High-purity metals Co, Cr, Fe, and Ni (99.95 wt %) and SiC powder (purity 99%, size -400 mesh) in the form of elementary particles were used as raw materials for the creation of HEA composites. The isoatomic composition of the CoCrFeNi HEA was first placed in a hemispherical water-cooled copper mold, and then the chamber was evacuated to 3·10-5 mbar. High purity argon gas is introduced to achieve the vacuum required for arc melting with non-consumable tungsten electrodes. The resulting ingots are inverted and remelted five times to ensure good homogeneity. High-entropy composites of various compositions were prepared by adding a certain amount of SiC to the resulting equiatomic CoCrFeNi buttons, which were re-homogenized by five-fold inversion and remelting in each case. The molded button from the resulting composite was cut using EDM for further testing and characterization. Samples for microstructural studies were prepared according to standard metallographic methods. First, the samples were examined using a light microscope (Leica Microscope DM6M) with the software Leica Image Analysis (LAS Phase Expert) for quantitative phase analysis. Three images taken in different areas with a total area of about 27,000 µm2 were selected for phase analysis.
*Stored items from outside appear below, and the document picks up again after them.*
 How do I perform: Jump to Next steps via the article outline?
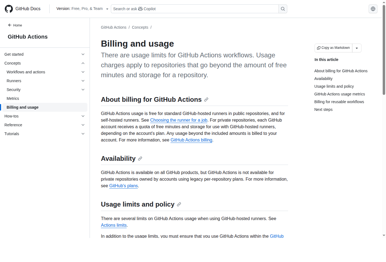click(x=323, y=109)
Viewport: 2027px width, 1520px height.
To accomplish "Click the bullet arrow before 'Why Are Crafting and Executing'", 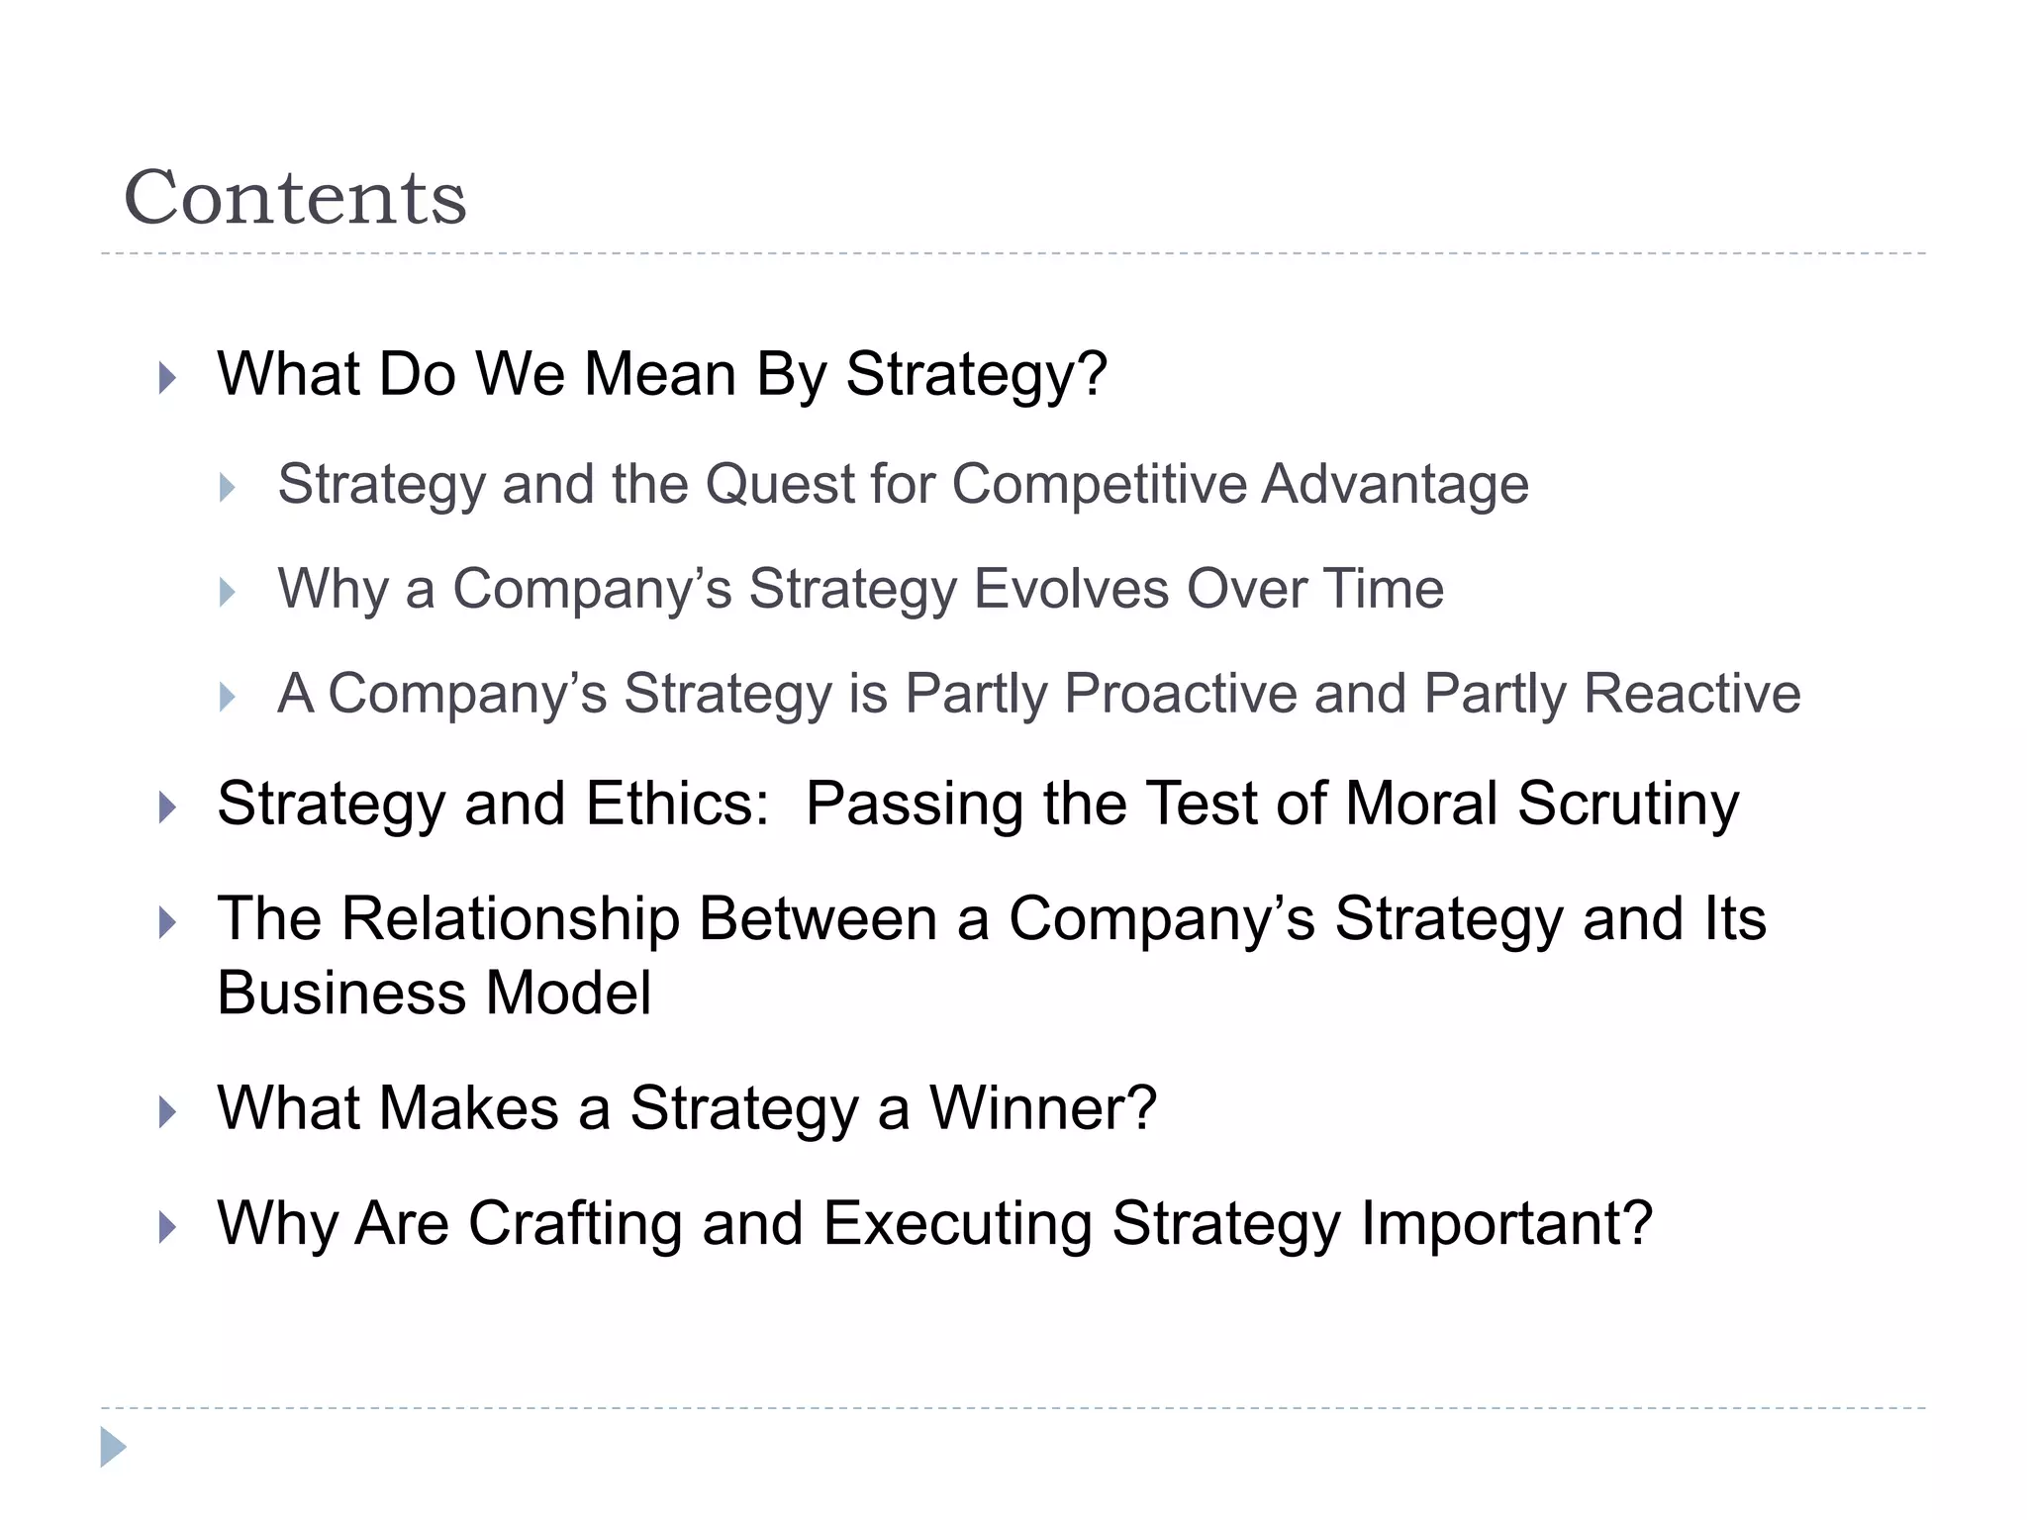I will point(167,1227).
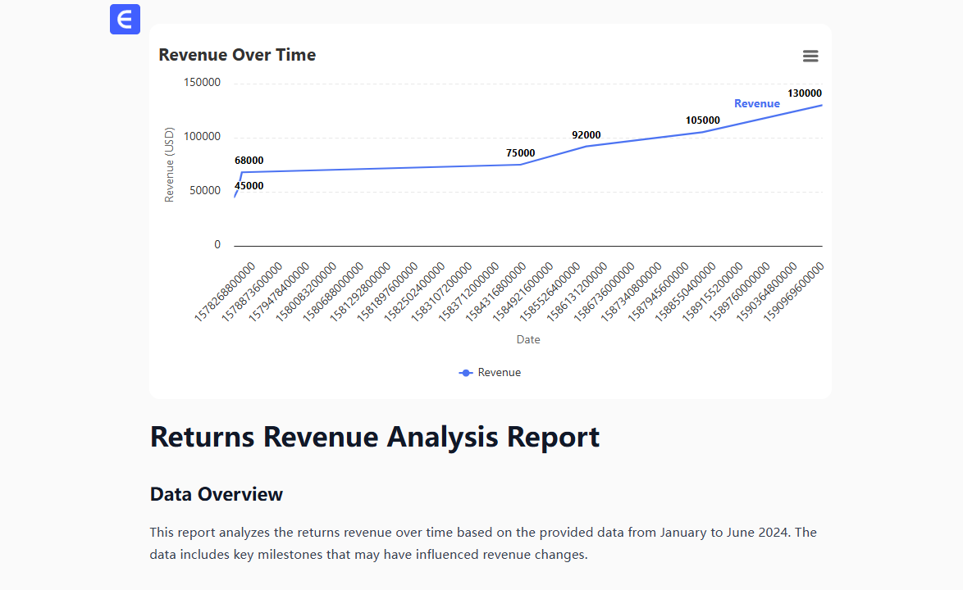
Task: Click the Returns Revenue Analysis Report heading
Action: tap(375, 437)

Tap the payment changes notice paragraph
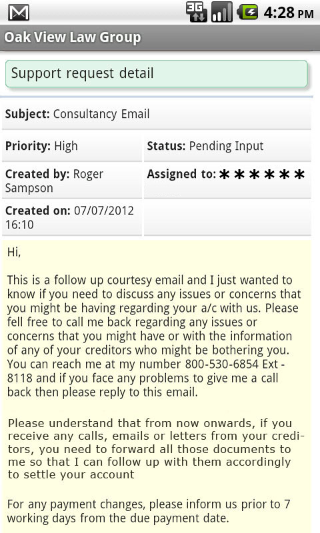149,511
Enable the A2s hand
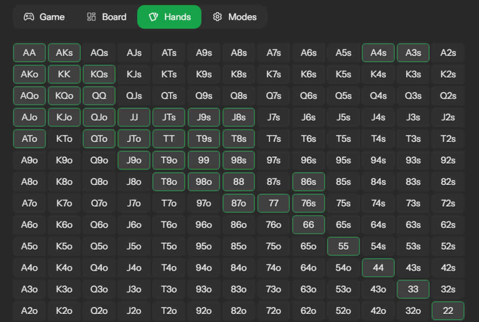 coord(448,53)
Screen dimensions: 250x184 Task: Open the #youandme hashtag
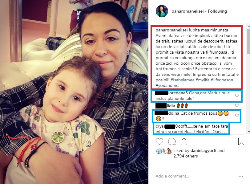pyautogui.click(x=167, y=86)
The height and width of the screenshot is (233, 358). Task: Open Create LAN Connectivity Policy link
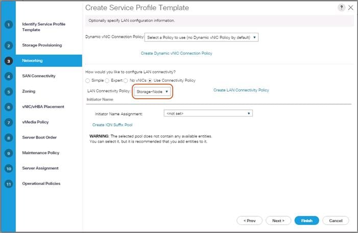tap(241, 90)
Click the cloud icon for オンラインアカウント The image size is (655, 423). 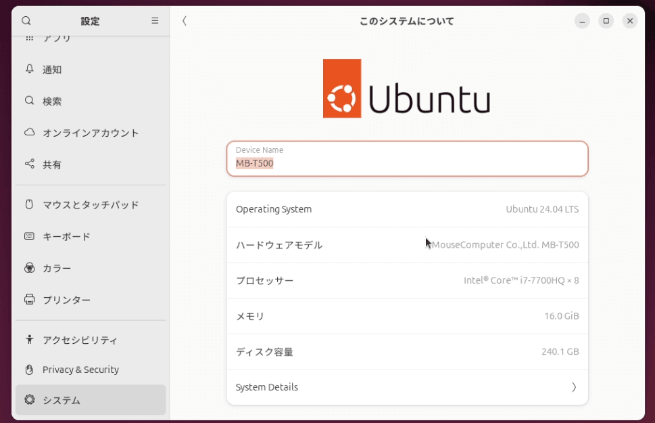point(29,133)
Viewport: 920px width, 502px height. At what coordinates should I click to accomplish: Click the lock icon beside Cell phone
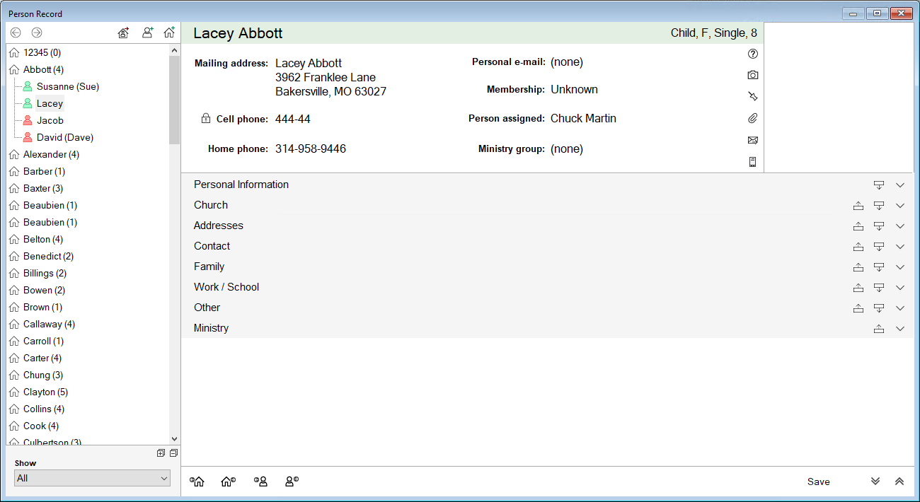tap(206, 119)
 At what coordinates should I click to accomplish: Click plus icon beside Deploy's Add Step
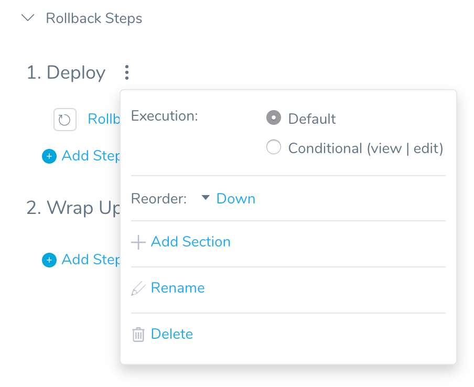(x=49, y=156)
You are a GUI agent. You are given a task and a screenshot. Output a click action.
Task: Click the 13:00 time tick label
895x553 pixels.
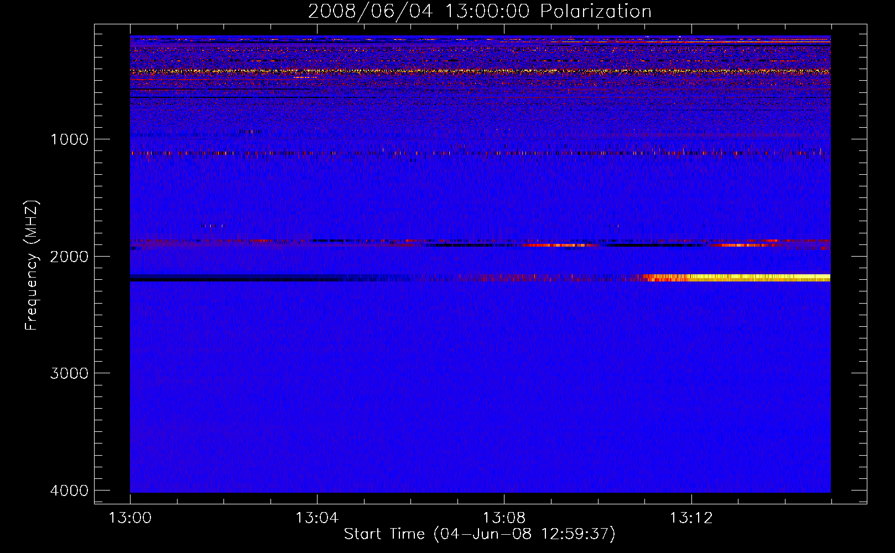130,518
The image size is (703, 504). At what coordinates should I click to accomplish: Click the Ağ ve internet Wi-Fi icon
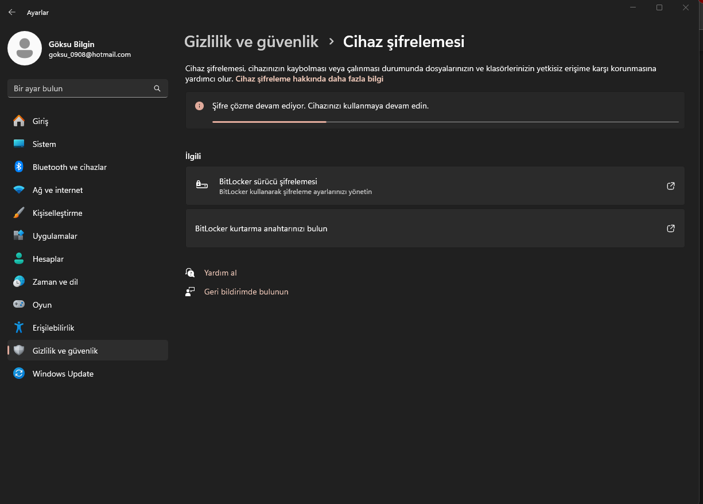coord(19,190)
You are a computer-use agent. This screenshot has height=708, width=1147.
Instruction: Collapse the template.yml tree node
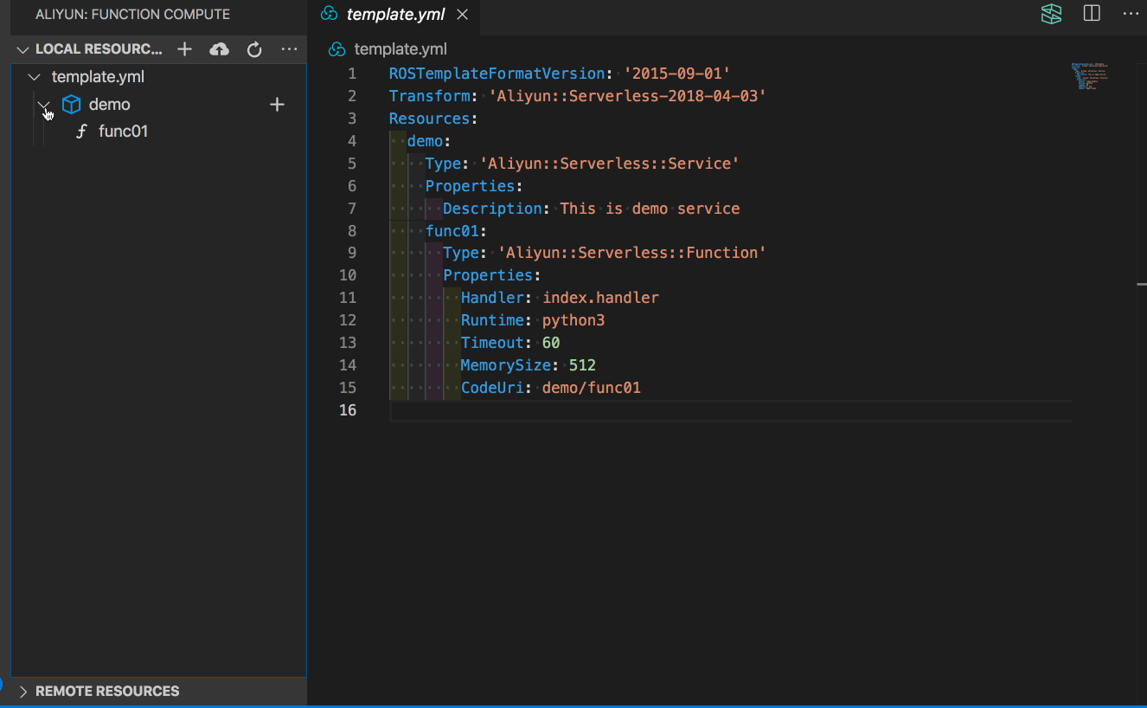point(35,77)

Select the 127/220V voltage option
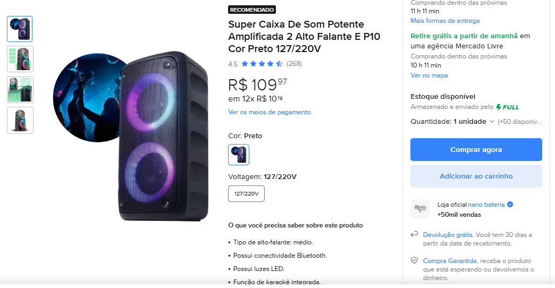(246, 194)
Further detailed microstructural studies, including chemical composition analysis and element distribution analysis, were carried out on a scanning electron microscope (JEOL JSM-6490LA) equipped with an energy dispersive spectroscopy (EDS) analysis system. The characterization of the crystal structure of the HEA composite was performed using an X-ray diffraction system (Bruker D2 phase shifter) using a CuKα source with a step size of 0.04°. The effect of microstructural changes on the mechanical properties of HEA composites was studied using Vickers microhardness tests and compression tests. For the hardness test, a load of 500 N is applied for 15 s using at least 10 indentations per specimen. Compression tests of HEA composites at room temperature were carried out on rectangular specimens (7 mm × 3 mm × 3 mm) on a Shimadzu 50KN universal testing machine (UTM) at an initial strain rate of 0.001/s.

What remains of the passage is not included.